Logo de protestants.org
Cinéma

Cette rubrique est présentée par Pro-Fil

logo   

TULPAN

Kazakhstan - 2008 - 1h40

Réalisation : Réalisation : Sergueï Dvortsevoy - Scénario et dialogues : Sergueï Dvortsevoy, Gennadij Ostrowskij - Photo : Jolanta Dylewska - Son : Eric Tisserand, William Schmidt
Interprétation : Askat Kuchenchirekov (Asa), Tulepbergen Baisakalov (Boni), Samal Eslyamova (Samal), Ondasyn Besikbasov (Ondas)...
Auteur :

Sergueï Dvortsevoy est de nationalité kazakh. Il est né en 1962. Il a d’abord réalisé des documentaires avant de livrer ici son premier long-métrage de fiction. "Tulpan" a obtenu la Caméra d’Or lors du Festival de Cannes 2008.

Résumé :

Après son service militaire, le jeune marin Asa retourne à la steppe kazakh où sa soeur et son mari berger mènent une vie nomade. Pour commencer sa nouvelle vie, Asa doit se marier d’abord avant qu’il puisse devenir berger lui-même. Le seul espoir est Tulpan, la fille d’une autre famille de bergers. Mais le pauvre Asa est déçu quand Tulpan le rejette en disant que ses oreilles sont trop grandes. Asa persévère et continue de rêver d’une vie qui n’est peut-être pas possible sur la steppe.

Analyse :

Comment être berger kazakh dans la steppe alors qu’on est célibataire ? Ce mode de vie repose sur une complémentarité des taches entre homme et femme.

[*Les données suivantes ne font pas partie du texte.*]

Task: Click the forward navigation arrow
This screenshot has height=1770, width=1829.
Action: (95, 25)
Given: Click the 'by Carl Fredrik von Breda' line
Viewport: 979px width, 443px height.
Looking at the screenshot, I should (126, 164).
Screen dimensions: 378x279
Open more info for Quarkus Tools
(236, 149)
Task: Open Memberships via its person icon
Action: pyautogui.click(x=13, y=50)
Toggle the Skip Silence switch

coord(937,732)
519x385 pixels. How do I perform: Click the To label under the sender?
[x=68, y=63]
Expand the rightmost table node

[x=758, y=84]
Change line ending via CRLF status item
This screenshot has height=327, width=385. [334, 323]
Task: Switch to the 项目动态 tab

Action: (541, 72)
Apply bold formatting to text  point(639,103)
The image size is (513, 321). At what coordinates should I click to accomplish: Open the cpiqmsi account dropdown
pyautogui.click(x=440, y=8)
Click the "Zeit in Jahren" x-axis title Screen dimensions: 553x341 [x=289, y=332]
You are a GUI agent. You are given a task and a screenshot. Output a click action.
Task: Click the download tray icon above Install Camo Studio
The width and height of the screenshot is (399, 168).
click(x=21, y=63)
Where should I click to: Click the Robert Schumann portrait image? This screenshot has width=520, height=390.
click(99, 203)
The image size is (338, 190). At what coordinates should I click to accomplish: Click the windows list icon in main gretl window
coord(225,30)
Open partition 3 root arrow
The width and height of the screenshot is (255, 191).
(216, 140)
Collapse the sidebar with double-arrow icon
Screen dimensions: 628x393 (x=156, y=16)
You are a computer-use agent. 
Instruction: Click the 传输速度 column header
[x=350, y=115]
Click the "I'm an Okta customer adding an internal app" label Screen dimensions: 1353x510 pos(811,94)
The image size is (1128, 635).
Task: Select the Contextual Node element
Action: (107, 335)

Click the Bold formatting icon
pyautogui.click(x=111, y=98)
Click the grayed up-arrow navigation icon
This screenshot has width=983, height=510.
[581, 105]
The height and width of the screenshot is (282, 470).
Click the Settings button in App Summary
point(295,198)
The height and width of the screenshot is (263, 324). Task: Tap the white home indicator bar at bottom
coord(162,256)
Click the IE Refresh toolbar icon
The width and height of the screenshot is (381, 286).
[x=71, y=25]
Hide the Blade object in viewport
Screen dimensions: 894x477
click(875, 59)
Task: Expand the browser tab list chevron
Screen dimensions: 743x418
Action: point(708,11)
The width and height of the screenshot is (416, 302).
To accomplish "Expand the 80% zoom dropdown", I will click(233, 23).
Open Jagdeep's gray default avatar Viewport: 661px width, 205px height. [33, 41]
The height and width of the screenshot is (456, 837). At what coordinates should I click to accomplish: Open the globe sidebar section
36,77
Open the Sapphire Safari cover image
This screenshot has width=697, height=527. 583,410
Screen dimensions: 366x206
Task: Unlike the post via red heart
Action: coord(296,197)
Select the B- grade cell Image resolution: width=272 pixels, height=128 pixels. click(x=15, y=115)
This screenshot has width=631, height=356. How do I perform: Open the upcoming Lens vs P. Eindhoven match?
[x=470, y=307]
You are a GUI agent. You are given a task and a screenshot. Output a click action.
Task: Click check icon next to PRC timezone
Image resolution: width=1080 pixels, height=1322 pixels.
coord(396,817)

En jetant son dévolu sur Tulpan (qu’il n’a jamais réellement vue) Asa va voir son amour propre blessé et son projet ébranlé. Mais sont-ce réellement les grandes oreilles d’Asa que rejette Tulpan ? Ou le sort que lui réserverait son union avec un berger nomade ? Cette opposition entre la vie traditionnelle dans la steppe et l’attrait de la modernité en ville (Tulpan rêve d’aller au collège, soutenue dans ce projet par sa mère), sous-tend tout le film. Mais Asa, lui, reste ferme sur son projet malgré l’hostilité de son beau-frère, berger expérimenté, qui lui reproche son incompétence et sa méconnaissance des codes de survie dans ce territoire. De nombreuses scènes de cette vie traditionnelle nous sont montrées, sans que le réalisateur cherche à enjoliver un mode de vie dont on comprend bien la dureté. Ses oeuvres précédentes, des documentaires, l’ont bien préparé à ce "réalisme", sans folklore ni description touristique. Ce qui n’empêche pas le plaisir des yeux devant ces paysages. Quelques éléments de "modernité" apparaissent : ainsi le transistor qui permet au jeune fils de suivre les nouvelles du monde entier et de les redire à son père (qui semble envisager pour lui un tout autre avenir que celui de berger...), l’engin à moteur qui apporte de l’eau et dans lequel braille une musique tonitruante, le triporteur du vétérinaire transportant un bébé chameau suivi par sa mère possessive.... La mise en fiction de cet univers permet de s’attacher à des personnages concrets tout en restant dans une description qui apparaît authentique. Mais on s’attriste en pensant à la disparition annoncée de ces modes de vie et l’on comprend le souci qu’a le réalisateur de nous les faire connaître avant qu’il ne soit trop tard.